Феллисия вывела Крэйвела из храма под руку. Они шли медленно и осторожно, Крэйвел, судя по всему, был ослеплен ее иллюзией, он так же ничего не слышал. Друзья потрясенно уставились на него, не в силах поверить в столь упадническое состояние паладина, он был совершенно сломлен. Фелисия одела его, закутала в плащ, а латы и прочее снаряжение завернутым в ткани вынесли жрецы. Крэйвела усадили на лавку во дворе храма. Он совершенно не осознавал происходящего.

Джессвел подошел как раз в этот момент. Он с грустью наблюдал за безумным паладином. Кумиры его детства пали в борьбе с противником, от которого нет спасения. Никакие заклинания, чары и молитвы не спасли их от разрушительного воздействия времени. Но как-то же людям удается преодолевать пределы своей естественной жизни! Возможно, некроманты и чернокнижники прибегают к каким-то магическим практикам, чтобы облегчить свое бремя долголетия. Но как насчет Лирэя, например? Джессвел взглянул на древнего приятеля.

– Как тебе удается не сойти с ума так же, как это произошло с ними?

Лирэй пожал плечами.

– Если честно, я совсем не чувствую себя на тот же возраст. Возможно, ты торопишься с выводами, и мне все это еще только предстоит. Полагаю, мне следует подготовиться…

В его голосе была слышна тревога. Ему события, произошедшие с Солигостом и Крэйвелом, тоже были совсем не в радость. Не только потому, что это были его старые сослуживцы, но и потому что в их трагедии он видел предостережение.

– И куда вы сейчас? – поинтересовался Джессвел у Фелисии.

– В катакомбы, – уклончиво ответила волшебница.

– Катакомбы Нытья? – усмехнувшись спросил Джессвел, Хьола тоже улыбнулась.

– Что? – не поняла Фелисия.

– Извини, ты не в курсе... – смутился Джессвел. – Но я понял тебя.

Было нежелательно упоминать Вингриса в Сели-Аште.
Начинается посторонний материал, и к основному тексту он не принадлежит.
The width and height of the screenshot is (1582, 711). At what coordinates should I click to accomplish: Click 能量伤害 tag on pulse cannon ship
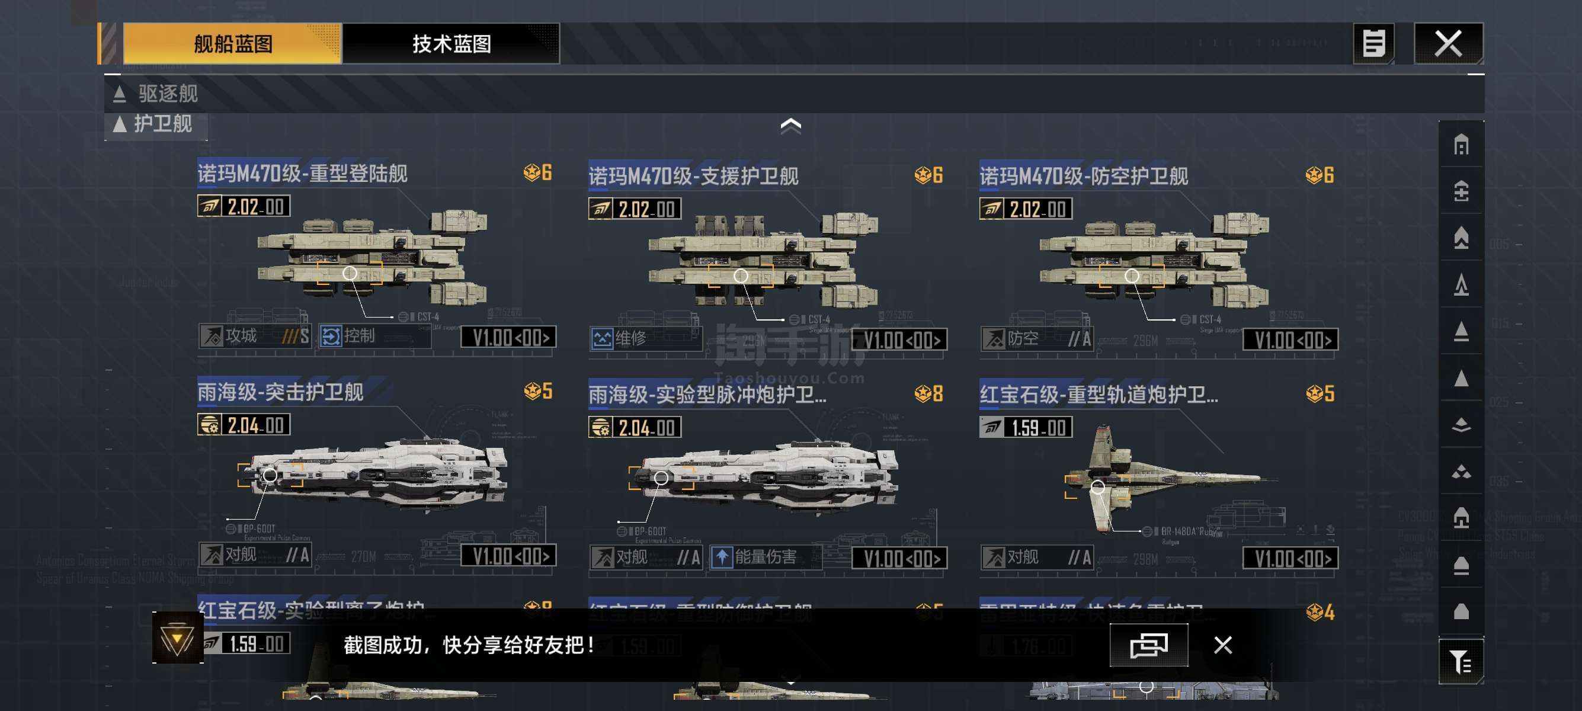click(x=765, y=557)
– И какие планы? – спросил Лирэй махнув в сторону Крэйвела рукой, очевидно намекая, что при таком состоянии у них не так много вариантов.

– Попробую поставить его на ноги, но это займет много времени, – грустно улыбнувшись ответила Фелисия.
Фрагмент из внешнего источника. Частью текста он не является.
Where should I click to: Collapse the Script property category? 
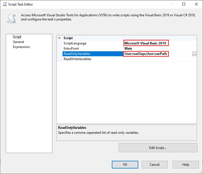(x=59, y=38)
– А ты куда? – спросил Джессвел Лирэя.

– Да туда же. Покажусь, чтоб знали, что я жив.

Фелисия запросила у храма транспорт и им предоставили крытую повозку. В ней им предстояло везти Крэйвела до Акрефа, а оттуда уже в Катакомбы Вингриса. Если обстоятельства сложатся наилучшем образом, то Крэйвел хоть немного оклемается к моменту прибытия в город и до подземелья дойдет своим ходом. Сейчас же он не мог перемещаться без поводыря, видя перед собой вместо храмового двора благоухающий сад, вечно цветущий и бесконечный. Кто-то безликий вел его куда-то вперед, просил присесть или подождать, он послушно выполнял, не утруждая себя анализом ситуации.